- **Instruction 1**: Format the records as a JSON list of strings, one string per line and no blank lines, starting at the first line of the records and ending at the line that contains "Action: [x=774, y=1070]".

- **Selected extract**:
┏━━
If you want to buy a new server certificate (or renew it), the proper way of doing it is to create a CSR (Certificate Signing Request) and send that request to a certificate authority (CA). To generate a CSR, you first need to create a public-private key and embed only the public key in the CSR. Private Key is NEVER shared with anyone. Not even the CA. It is a personal secret (for you/ your organisation). CSR consists of other details like your Organization name, address and Common Name (FQDN of your server). Tools like IIS Management Console or 'Symantec SSL Assistant' (https://knowledge.symantec.com/support/ssl-certificates-support/index?page=content&id=AR235) help you create the CSR. The certificate (pending for signing by CA) is saved in 'Certificate Enrollment Requests' certificate store on your computer, until the CSR is responded (positively) by the CA. The CSR response is in the form of a .cer file. You can use this to install the certificate. (Note: if your public key is somehow unlinked to the private key (during this process), you can use "Certutil –repairstore" command (from command prompt in admin mode) using the certificate thumbprint to repair the link.)

You can also create a self-signed certificate. This would be valid on your computer only and would be useful in development scenario. Open IIS Management Console (I am using IIS 7.5), click on the top level node (where your server name/computer name is shown) and open 'Server Certificates' in the Features View panel. On the 'Actions' panel on left, you will see several options to create certificate requests (as in image below). Go and explore these options a bit to understand it. Visual Studio creates its own self-signed certificate (and takes care of trusting it). It is shown in the image below:

VS/ IIS Express generated certificate

Figure: Visual Studio/ IIS Express generated certificate

IIS Management Console options

Figure: IIS Management Console options

You can also generate certificates using tools like OpenSSL/ MakeCert to use in your development environment. There are plenty of tutorials on the web on how to use them. Tools like Fiddler can also create certificates for their own use (for e.g. for https traffic debugging). In all scenarios, remember the basic concept: for a computer /user to trust a certificate, the issuer (or root issuer) MUST be trusted.

When a certificate is saved in a file, the file can be in one of the following formats:

  1. .cer, .crt or .der: These file contain only the public key part of the certificate (and other certificate info), but NOT the private key. These files can be either Base64 encoded (enclosed between "-----BEGIN CERTIFICATE-----" and "-----END CERTIFICATE-----" strings) or Distinguished Encoding Rules (DER) encoded (with a restriction of storing only a single certificate). If the file is Base64 encoded, you can open the file in Notepad and see the entire certificate as an encoded string. Note: this is not the thumbprint. A thumbprint string is much smaller and is a hash of the certificate.
┗━━
- **Recorded information**:
┏━━
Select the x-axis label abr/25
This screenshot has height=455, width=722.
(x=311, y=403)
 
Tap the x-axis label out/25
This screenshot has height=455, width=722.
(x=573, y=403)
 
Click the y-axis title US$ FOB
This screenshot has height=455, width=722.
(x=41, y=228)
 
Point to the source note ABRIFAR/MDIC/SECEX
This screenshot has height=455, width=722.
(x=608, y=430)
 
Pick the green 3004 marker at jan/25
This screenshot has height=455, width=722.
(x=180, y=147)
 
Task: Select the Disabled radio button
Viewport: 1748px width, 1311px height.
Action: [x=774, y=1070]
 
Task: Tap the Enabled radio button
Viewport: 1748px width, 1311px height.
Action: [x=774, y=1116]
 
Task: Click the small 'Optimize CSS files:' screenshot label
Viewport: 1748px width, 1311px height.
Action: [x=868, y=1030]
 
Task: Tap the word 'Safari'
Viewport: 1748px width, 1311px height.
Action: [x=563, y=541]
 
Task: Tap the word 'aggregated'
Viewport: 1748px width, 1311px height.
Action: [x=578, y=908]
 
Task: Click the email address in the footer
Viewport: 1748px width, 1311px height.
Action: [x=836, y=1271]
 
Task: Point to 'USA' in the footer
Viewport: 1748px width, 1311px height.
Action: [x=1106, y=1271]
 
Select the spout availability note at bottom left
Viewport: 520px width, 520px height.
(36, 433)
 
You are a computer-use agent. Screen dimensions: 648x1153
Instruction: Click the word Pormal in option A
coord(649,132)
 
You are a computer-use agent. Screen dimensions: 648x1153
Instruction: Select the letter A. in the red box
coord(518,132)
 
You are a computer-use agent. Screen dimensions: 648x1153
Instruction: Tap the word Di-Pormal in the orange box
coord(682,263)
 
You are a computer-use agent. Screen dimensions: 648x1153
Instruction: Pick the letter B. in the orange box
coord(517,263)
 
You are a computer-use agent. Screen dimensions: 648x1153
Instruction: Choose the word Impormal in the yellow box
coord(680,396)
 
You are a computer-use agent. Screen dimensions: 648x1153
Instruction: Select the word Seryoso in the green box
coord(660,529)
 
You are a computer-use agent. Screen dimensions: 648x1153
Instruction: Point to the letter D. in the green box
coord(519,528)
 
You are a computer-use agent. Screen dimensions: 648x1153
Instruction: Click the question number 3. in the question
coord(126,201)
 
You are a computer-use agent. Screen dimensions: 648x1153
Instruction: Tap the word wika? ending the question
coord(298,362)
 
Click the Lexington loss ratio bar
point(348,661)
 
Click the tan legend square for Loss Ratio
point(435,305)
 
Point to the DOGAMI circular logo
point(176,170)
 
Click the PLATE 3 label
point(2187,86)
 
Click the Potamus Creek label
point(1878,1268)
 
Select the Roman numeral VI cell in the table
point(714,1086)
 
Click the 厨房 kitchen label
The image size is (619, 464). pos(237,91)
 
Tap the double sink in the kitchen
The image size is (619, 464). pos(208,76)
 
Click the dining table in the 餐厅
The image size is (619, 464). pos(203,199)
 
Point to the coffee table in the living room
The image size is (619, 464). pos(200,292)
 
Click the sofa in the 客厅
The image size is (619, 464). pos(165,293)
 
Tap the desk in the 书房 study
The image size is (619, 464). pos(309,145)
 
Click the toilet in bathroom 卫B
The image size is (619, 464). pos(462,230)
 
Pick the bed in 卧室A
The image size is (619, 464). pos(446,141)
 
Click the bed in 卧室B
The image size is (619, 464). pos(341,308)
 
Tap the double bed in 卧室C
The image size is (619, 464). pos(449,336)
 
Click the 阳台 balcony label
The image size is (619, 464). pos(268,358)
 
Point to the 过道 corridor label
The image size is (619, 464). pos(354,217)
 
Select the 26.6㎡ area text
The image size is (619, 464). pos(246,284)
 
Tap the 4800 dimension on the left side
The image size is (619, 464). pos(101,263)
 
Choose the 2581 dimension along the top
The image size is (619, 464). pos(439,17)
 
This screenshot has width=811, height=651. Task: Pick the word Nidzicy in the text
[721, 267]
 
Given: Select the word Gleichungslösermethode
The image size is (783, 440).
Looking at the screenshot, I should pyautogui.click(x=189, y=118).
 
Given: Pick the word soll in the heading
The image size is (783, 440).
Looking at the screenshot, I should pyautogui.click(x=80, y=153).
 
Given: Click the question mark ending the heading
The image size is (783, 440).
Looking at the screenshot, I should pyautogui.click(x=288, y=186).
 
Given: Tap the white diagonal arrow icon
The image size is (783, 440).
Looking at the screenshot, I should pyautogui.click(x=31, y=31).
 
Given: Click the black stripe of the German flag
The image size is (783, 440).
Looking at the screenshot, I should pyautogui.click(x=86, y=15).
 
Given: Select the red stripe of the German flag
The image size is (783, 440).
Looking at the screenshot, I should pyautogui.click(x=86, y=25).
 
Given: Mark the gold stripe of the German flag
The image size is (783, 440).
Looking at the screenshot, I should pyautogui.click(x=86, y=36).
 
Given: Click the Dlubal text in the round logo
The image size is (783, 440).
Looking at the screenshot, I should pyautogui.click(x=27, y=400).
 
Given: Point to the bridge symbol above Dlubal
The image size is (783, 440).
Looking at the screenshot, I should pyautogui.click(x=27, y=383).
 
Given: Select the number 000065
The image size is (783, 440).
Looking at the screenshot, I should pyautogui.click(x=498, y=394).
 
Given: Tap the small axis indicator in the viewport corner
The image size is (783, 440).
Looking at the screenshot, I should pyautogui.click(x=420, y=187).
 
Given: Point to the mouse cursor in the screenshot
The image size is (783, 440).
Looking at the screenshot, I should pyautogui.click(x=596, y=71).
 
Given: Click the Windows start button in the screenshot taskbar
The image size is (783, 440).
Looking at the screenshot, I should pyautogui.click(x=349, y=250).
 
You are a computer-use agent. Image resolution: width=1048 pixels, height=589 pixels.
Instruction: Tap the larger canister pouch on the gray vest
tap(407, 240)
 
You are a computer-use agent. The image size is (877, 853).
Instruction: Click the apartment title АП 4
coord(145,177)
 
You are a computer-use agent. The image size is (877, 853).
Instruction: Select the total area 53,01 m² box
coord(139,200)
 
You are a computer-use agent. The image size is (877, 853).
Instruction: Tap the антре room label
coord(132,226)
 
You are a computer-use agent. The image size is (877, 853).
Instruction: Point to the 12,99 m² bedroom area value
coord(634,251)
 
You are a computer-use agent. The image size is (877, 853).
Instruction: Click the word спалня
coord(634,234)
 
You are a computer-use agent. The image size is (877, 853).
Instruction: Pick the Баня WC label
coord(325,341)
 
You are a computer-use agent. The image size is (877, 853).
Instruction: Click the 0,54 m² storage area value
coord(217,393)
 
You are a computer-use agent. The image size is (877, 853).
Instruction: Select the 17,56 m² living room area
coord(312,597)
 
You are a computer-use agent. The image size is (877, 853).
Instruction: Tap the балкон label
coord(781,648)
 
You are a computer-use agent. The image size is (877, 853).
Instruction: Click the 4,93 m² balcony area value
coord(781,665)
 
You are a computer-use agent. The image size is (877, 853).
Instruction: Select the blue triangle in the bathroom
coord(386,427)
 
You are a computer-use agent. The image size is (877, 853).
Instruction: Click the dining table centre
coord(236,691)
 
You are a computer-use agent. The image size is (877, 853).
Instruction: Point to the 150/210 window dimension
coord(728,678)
┗━━
- **Instruction 2**: Reproduce the passage on server certificates word for word, starting at "1. .cer, .crt" and ending at "of the certificate.".

- **Full output 1**:
[
  "Select the x-axis label abr/25",
  "This screenshot has height=455, width=722.",
  "(x=311, y=403)",
  "Tap the x-axis label out/25",
  "This screenshot has height=455, width=722.",
  "(x=573, y=403)",
  "Click the y-axis title US$ FOB",
  "This screenshot has height=455, width=722.",
  "(x=41, y=228)",
  "Point to the source note ABRIFAR/MDIC/SECEX",
  "This screenshot has height=455, width=722.",
  "(x=608, y=430)",
  "Pick the green 3004 marker at jan/25",
  "This screenshot has height=455, width=722.",
  "(x=180, y=147)",
  "Task: Select the Disabled radio button",
  "Viewport: 1748px width, 1311px height.",
  "Action: [x=774, y=1070]"
]

- **Full output 2**:
1. .cer, .crt or .der: These file contain only the public key part of the certificate (and other certificate info), but NOT the private key. These files can be either Base64 encoded (enclosed between "-----BEGIN CERTIFICATE-----" and "-----END CERTIFICATE-----" strings) or Distinguished Encoding Rules (DER) encoded (with a restriction of storing only a single certificate). If the file is Base64 encoded, you can open the file in Notepad and see the entire certificate as an encoded string. Note: this is not the thumbprint. A thumbprint string is much smaller and is a hash of the certificate.